ISBN-10: 0765306115 ISBN-13: 9780765306111 Published: Tor Books, 05/07/2013 Pages: 304 Language: English |
Bewilderment is a sought-after effect rather than a flaw in this sub-genre, and Nasir thankfully avoids all forms of authorly hand-holding. His prose is spare and the exposition is practically non-existent, while his ideas are vast and ambitious. What it really feels like is William Gibson's brutal efficiency married to Philip K. Dick's LSD-fueled surrealism. It's a heady combination, so prepare to read passages over and over again to decipher gnomic phrases-- for example, one chapter begins "While it was slightly unusual to be wearing anonymizing gear in a neighborhood zoned to exclude infopush..."

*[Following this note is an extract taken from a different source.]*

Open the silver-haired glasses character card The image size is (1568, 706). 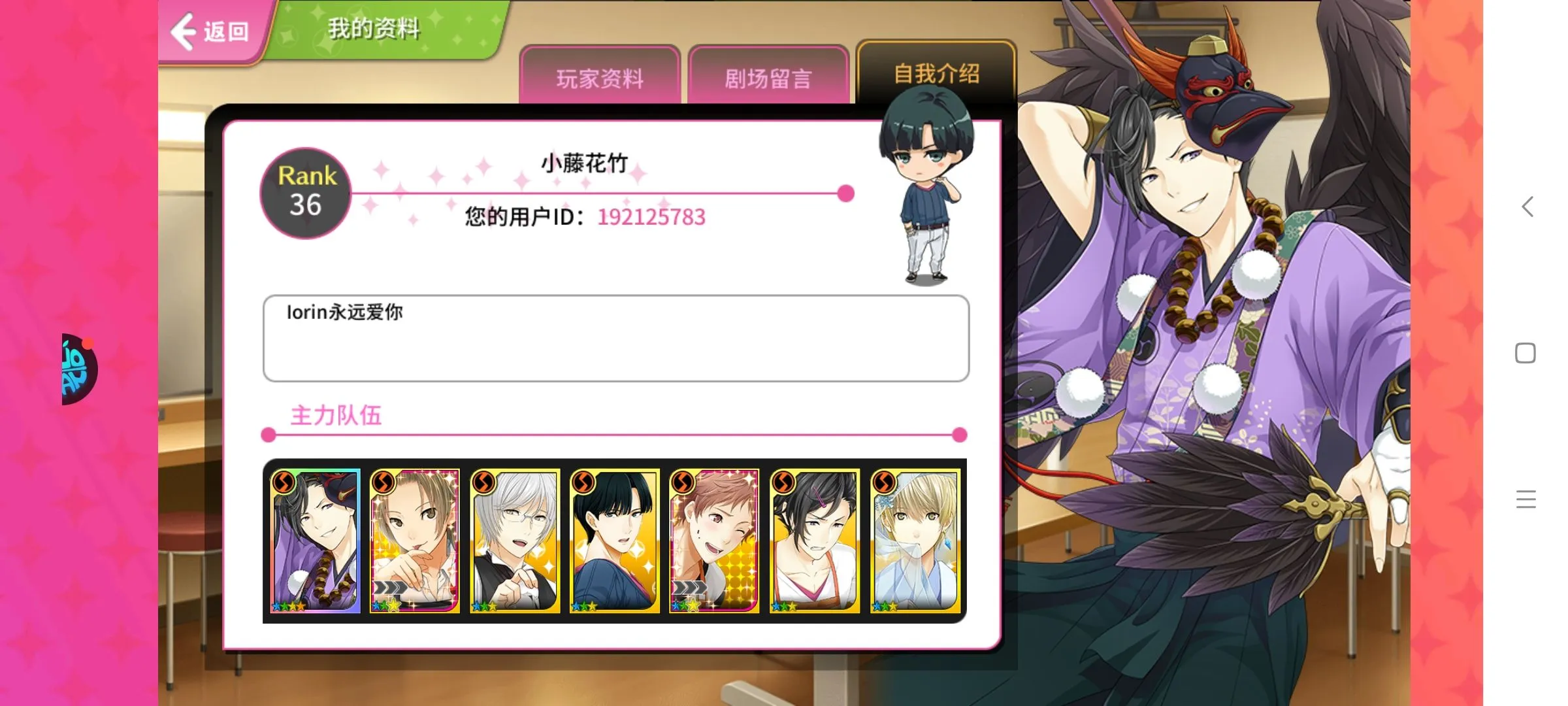click(x=515, y=541)
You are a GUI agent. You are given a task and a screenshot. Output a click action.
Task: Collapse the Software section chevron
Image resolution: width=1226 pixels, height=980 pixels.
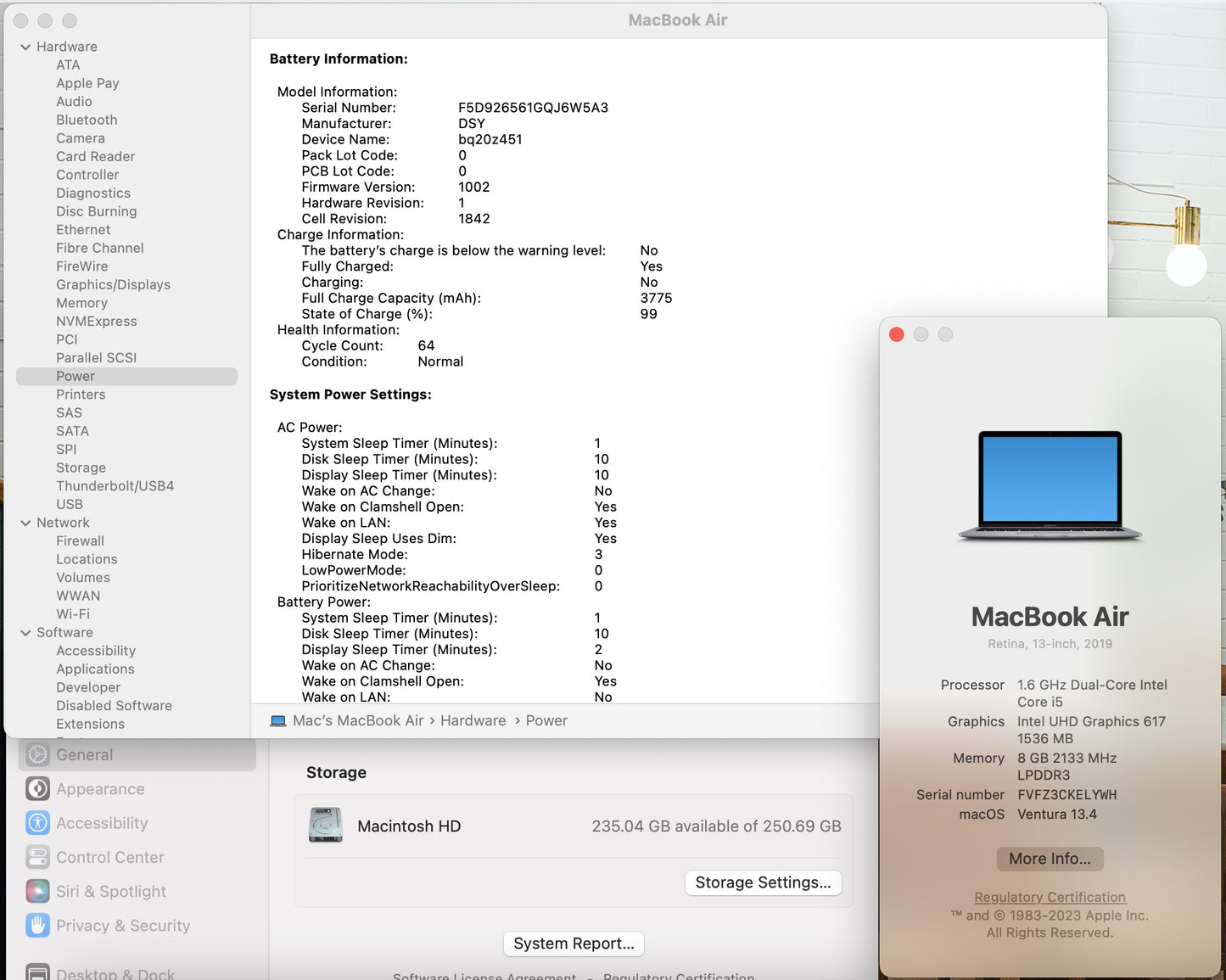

The payoff is worth it, though. Nasir is concerned less with plot-driven mysteries than existential ones, and the entire back half of the book is a meditation on mortality. If you think spirituality is no-go territory in science fiction, Tunnel Out of Death will convince you otherwise. Instead of mutants with guns, Nasir's protagonist is threatened by paranoia, ennui, and the conflict between his mind and the needy meat-sacks that happen to carry it around. Also, there are mutants with guns. It's stuff you can seriously ponder, without being seriously ponderous (if I end up leaving this sentence in, you will know I have no shame). This book is kind of like what I imagine Jim Morrison thought of drugs: hallucinatory, mind-opening, and damn good stuff.